* Start Listed entries *
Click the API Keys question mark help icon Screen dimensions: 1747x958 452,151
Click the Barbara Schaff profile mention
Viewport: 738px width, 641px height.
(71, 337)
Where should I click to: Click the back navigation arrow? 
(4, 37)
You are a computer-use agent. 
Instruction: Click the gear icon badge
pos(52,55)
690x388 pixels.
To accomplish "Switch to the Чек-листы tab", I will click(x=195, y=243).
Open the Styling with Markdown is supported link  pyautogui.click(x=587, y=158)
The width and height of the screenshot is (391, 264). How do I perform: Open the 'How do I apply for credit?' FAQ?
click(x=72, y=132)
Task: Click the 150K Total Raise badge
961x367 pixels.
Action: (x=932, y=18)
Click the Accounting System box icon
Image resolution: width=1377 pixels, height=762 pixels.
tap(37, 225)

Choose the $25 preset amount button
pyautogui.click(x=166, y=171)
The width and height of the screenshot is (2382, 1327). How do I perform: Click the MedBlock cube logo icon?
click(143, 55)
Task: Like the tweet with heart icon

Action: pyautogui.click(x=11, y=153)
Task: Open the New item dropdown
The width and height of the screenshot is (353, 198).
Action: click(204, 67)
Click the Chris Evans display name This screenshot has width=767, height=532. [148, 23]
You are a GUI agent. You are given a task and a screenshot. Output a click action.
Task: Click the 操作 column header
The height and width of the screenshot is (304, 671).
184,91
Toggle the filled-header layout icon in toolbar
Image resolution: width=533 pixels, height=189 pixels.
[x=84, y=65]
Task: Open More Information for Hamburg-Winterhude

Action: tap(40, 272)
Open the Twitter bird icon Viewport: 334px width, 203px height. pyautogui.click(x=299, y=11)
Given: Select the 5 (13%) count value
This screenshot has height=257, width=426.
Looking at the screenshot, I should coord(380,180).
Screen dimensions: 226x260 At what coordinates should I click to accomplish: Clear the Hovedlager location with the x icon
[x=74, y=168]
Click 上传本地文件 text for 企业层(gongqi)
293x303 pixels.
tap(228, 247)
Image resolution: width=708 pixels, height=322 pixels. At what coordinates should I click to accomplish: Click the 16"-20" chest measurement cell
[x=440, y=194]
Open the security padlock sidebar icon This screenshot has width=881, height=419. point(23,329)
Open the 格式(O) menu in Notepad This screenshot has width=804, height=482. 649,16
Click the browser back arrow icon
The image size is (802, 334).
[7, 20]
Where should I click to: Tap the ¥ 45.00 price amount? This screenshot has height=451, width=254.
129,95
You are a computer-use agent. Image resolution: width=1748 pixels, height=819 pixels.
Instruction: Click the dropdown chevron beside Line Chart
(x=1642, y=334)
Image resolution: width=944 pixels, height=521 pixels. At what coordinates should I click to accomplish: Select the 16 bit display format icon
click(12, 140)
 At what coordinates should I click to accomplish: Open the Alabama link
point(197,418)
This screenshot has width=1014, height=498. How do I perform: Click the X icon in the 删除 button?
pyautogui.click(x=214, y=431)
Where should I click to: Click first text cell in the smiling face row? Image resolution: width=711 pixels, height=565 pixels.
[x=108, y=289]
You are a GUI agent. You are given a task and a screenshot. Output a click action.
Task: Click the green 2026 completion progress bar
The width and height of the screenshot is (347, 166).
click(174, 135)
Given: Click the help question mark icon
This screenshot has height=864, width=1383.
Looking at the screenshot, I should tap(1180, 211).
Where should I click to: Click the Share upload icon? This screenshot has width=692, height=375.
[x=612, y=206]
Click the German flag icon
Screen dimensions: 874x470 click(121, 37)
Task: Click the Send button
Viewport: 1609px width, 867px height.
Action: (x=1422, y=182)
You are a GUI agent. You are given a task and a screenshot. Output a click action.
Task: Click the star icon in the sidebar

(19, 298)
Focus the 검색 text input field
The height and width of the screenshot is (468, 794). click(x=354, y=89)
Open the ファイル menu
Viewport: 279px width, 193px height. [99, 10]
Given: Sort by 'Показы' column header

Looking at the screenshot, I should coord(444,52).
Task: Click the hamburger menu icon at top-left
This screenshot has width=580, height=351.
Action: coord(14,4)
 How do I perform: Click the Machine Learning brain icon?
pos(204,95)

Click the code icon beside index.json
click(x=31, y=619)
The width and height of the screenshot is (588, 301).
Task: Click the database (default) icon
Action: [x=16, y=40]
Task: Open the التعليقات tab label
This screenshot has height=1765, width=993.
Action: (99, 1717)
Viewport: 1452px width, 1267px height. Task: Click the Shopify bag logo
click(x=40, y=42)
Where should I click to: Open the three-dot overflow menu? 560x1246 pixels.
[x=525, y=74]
* End Listed entries *
# Required task:
Can you render every line of the material above as a Markdown table with a Row column for the running number and a Line column for the line's text, leaving out the blank lines?

# Output of the task:
| Row | Line |
|---|---|
| 1 | Click the API Keys question mark help icon Screen dimensions: 1747x958 452,151 |
| 2 | Click the Barbara Schaff profile mention |
| 3 | Viewport: 738px width, 641px height. |
| 4 | (71, 337) |
| 5 | Where should I click to: Click the back navigation arrow?  |
| 6 | (4, 37) |
| 7 | You are a computer-use agent.  |
| 8 | Instruction: Click the gear icon badge |
| 9 | pos(52,55) |
| 10 | 690x388 pixels. |
| 11 | To accomplish "Switch to the Чек-листы tab", I will click(x=195, y=243). |
| 12 | Open the Styling with Markdown is supported link  pyautogui.click(x=587, y=158) |
| 13 | The width and height of the screenshot is (391, 264). How do I perform: Open the 'How do I apply for credit?' FAQ? |
| 14 | click(x=72, y=132) |
| 15 | Task: Click the 150K Total Raise badge |
| 16 | 961x367 pixels. |
| 17 | Action: (x=932, y=18) |
| 18 | Click the Accounting System box icon |
| 19 | Image resolution: width=1377 pixels, height=762 pixels. |
| 20 | tap(37, 225) |
| 21 | Choose the $25 preset amount button |
| 22 | pyautogui.click(x=166, y=171) |
| 23 | The width and height of the screenshot is (2382, 1327). How do I perform: Click the MedBlock cube logo icon? |
| 24 | click(143, 55) |
| 25 | Task: Like the tweet with heart icon |
| 26 | Action: pyautogui.click(x=11, y=153) |
| 27 | Task: Open the New item dropdown |
| 28 | The width and height of the screenshot is (353, 198). |
| 29 | Action: click(204, 67) |
| 30 | Click the Chris Evans display name This screenshot has width=767, height=532. [148, 23] |
| 31 | You are a GUI agent. You are given a task and a screenshot. Output a click action. |
| 32 | Task: Click the 操作 column header |
| 33 | The height and width of the screenshot is (304, 671). |
| 34 | 184,91 |
| 35 | Toggle the filled-header layout icon in toolbar |
| 36 | Image resolution: width=533 pixels, height=189 pixels. |
| 37 | [x=84, y=65] |
| 38 | Task: Open More Information for Hamburg-Winterhude |
| 39 | Action: tap(40, 272) |
| 40 | Open the Twitter bird icon Viewport: 334px width, 203px height. pyautogui.click(x=299, y=11) |
| 41 | Given: Select the 5 (13%) count value |
| 42 | This screenshot has height=257, width=426. |
| 43 | Looking at the screenshot, I should coord(380,180). |
| 44 | Screen dimensions: 226x260 At what coordinates should I click to accomplish: Clear the Hovedlager location with the x icon |
| 45 | [x=74, y=168] |
| 46 | Click 上传本地文件 text for 企业层(gongqi) |
| 47 | 293x303 pixels. |
| 48 | tap(228, 247) |
| 49 | Image resolution: width=708 pixels, height=322 pixels. At what coordinates should I click to accomplish: Click the 16"-20" chest measurement cell |
| 50 | [x=440, y=194] |
| 51 | Open the security padlock sidebar icon This screenshot has width=881, height=419. point(23,329) |
| 52 | Open the 格式(O) menu in Notepad This screenshot has width=804, height=482. 649,16 |
| 53 | Click the browser back arrow icon |
| 54 | The image size is (802, 334). |
| 55 | [7, 20] |
| 56 | Where should I click to: Tap the ¥ 45.00 price amount? This screenshot has height=451, width=254. |
| 57 | 129,95 |
| 58 | You are a computer-use agent. Image resolution: width=1748 pixels, height=819 pixels. |
| 59 | Instruction: Click the dropdown chevron beside Line Chart |
| 60 | (x=1642, y=334) |
| 61 | Image resolution: width=944 pixels, height=521 pixels. At what coordinates should I click to accomplish: Select the 16 bit display format icon |
| 62 | click(12, 140) |
| 63 |  At what coordinates should I click to accomplish: Open the Alabama link |
| 64 | point(197,418) |
| 65 | This screenshot has width=1014, height=498. How do I perform: Click the X icon in the 删除 button? |
| 66 | pyautogui.click(x=214, y=431) |
| 67 | Where should I click to: Click first text cell in the smiling face row? Image resolution: width=711 pixels, height=565 pixels. |
| 68 | [x=108, y=289] |
| 69 | You are a GUI agent. You are given a task and a screenshot. Output a click action. |
| 70 | Task: Click the green 2026 completion progress bar |
| 71 | The width and height of the screenshot is (347, 166). |
| 72 | click(174, 135) |
| 73 | Given: Click the help question mark icon |
| 74 | This screenshot has height=864, width=1383. |
| 75 | Looking at the screenshot, I should tap(1180, 211). |
| 76 | Where should I click to: Click the Share upload icon? This screenshot has width=692, height=375. |
| 77 | [x=612, y=206] |
| 78 | Click the German flag icon |
| 79 | Screen dimensions: 874x470 click(121, 37) |
| 80 | Task: Click the Send button |
| 81 | Viewport: 1609px width, 867px height. |
| 82 | Action: (x=1422, y=182) |
| 83 | You are a GUI agent. You are given a task and a screenshot. Output a click action. |
| 84 | Task: Click the star icon in the sidebar |
| 85 | (19, 298) |
| 86 | Focus the 검색 text input field |
| 87 | The height and width of the screenshot is (468, 794). click(x=354, y=89) |
| 88 | Open the ファイル menu |
| 89 | Viewport: 279px width, 193px height. [99, 10] |
| 90 | Given: Sort by 'Показы' column header |
| 91 | Looking at the screenshot, I should coord(444,52). |
| 92 | Task: Click the hamburger menu icon at top-left |
| 93 | This screenshot has width=580, height=351. |
| 94 | Action: coord(14,4) |
| 95 |  How do I perform: Click the Machine Learning brain icon? |
| 96 | pos(204,95) |
| 97 | Click the code icon beside index.json |
| 98 | click(x=31, y=619) |
| 99 | The width and height of the screenshot is (588, 301). |
| 100 | Task: Click the database (default) icon |
| 101 | Action: [x=16, y=40] |
| 102 | Task: Open the التعليقات tab label |
| 103 | This screenshot has height=1765, width=993. |
| 104 | Action: (99, 1717) |
| 105 | Viewport: 1452px width, 1267px height. Task: Click the Shopify bag logo |
| 106 | click(x=40, y=42) |
| 107 | Where should I click to: Open the three-dot overflow menu? 560x1246 pixels. |
| 108 | [x=525, y=74] |